Groen licht

voor nieuw

visakkoord

EU met

Mauritanië


BRUSSEL – Het Visserijcomité van het Europese Parlement heeft groen licht gegeven voor een nieuwe zesjarige visserijovereenkomst met Mauritanië. Hangende de plenaire goedkeuring van het Europarlement en van de Raad is de overeenkomst voorlopig al van toepassing.


Deze visserijovereenkomst is al dertig jaar een van de belangrijkste die de Europese Unie heeft met derde landen en biedt de mogelijkheid aan schepen uit tien EU-lidstaten om te vissen in de visrijke wateren van het Noordwest-Afrikaanse land. 

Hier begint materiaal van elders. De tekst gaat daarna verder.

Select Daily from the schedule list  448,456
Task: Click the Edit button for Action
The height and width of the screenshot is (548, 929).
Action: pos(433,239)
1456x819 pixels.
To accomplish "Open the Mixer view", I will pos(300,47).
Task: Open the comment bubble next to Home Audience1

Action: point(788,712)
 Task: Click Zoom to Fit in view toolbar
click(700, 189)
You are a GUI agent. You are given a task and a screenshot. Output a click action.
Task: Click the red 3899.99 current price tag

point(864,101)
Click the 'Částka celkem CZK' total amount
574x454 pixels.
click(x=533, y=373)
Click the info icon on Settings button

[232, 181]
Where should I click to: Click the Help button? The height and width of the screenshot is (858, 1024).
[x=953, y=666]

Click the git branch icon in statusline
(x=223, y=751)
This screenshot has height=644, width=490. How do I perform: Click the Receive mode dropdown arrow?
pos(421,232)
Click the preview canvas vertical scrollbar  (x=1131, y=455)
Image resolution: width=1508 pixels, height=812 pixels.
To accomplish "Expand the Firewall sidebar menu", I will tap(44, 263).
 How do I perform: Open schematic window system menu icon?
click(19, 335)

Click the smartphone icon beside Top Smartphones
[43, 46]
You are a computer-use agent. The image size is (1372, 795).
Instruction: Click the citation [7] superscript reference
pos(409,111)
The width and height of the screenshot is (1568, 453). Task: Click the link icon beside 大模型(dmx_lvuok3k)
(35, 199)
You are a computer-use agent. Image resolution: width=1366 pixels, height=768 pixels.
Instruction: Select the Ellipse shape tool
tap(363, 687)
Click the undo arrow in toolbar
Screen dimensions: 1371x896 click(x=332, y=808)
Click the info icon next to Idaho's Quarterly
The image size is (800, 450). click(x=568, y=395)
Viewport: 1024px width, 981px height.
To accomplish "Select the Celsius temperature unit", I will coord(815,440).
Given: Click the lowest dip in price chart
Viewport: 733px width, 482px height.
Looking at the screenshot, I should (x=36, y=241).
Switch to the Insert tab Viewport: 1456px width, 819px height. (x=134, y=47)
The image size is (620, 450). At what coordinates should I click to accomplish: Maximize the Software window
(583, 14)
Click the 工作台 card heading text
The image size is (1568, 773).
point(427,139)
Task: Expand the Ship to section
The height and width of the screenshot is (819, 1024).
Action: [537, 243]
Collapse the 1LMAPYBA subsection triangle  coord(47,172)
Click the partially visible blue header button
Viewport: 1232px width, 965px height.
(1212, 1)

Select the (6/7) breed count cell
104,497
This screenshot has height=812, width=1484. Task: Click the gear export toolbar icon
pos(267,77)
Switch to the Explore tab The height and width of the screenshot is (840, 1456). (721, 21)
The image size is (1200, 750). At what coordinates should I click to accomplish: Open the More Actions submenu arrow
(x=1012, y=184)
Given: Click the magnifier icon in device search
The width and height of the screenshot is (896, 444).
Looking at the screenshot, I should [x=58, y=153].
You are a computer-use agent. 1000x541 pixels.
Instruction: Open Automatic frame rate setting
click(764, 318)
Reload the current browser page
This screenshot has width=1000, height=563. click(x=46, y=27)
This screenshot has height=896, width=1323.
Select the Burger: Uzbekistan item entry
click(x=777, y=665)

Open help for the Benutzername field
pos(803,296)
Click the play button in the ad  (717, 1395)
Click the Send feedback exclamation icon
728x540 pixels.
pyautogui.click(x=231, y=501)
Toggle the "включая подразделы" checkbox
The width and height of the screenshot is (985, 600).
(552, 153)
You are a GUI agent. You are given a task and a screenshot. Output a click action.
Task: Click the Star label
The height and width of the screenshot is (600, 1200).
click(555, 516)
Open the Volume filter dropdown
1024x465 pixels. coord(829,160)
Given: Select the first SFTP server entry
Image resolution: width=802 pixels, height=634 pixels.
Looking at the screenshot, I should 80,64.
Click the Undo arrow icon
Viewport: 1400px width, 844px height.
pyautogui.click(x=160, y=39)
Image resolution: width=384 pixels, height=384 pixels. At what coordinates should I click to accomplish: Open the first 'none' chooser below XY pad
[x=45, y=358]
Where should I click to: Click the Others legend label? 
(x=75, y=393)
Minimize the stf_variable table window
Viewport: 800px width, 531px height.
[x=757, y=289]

Per jaar zal ongeveer 290.000 ton vis gevangen mogen worden. Mauritanië krijgt daar jaarlijks 57,5 miljoen euro voor terug van de EU, met aanvullend 3,3 miljoen euro per jaar als steun aan de lokale visserijgemeenschappen. Ook betalen de deelnemende Europese rederijen een prijs per ton gevangen vis.


Alles openbaar

In de nieuwe overeenkomst staat dat Mauritanië alle overeenkomsten met buitenlandse vloten openbaar moet maken en de EU-vloot dezelfde toegangsvoorwaarden en technische voorschriften moet geven. In een bijgevoegde en aangenomen resolutie wordt Mauritanië tevens opgeroepen om overbevissing op bepaalde pelagische bestanden, met name sardinella, en de verwerking daarvan tot vismeel te stoppen.


Nederland

Ook voor de Nederlandse trawlervloot is de overeenkomst van belang. PFA-voorzitter Tim Heddema reageert: ,,Er is nadrukkelijk een verband tussen enerzijds de oproep om meer transparantie over de activiteiten van niet-EU-vloten ter plaatse en anderzijds de noodzaak van een fatsoenlijk beheerplan voor de pelagische visserij in Mauritaanse wateren, zoals het protocol ook voorschrijft. Zonder het eerste gaat het tweede niet slagen.''

Het is volgens Heddema mede dankzij de samenwerking tussen Pelagic Freezer-trawler Association (PFA), de koepelorganisatie Europêche en Nederlandse Europarlementariërs dat er in de resolutie van het Europarlement een ‘gepaste focus' ligt op de wenselijkheid van visserij voor humane consumptie boven die voor vismeel en de transparantie over de activiteiten van andere buitenlandse vloten.


Heddema hoopt dat bij de geplande verruiming van de visserijzone de pelagische vloot van de EU niet onnodig aan nog zwaardere eisen zal moeten voldoen dan al opgenomen in het protocol zelf.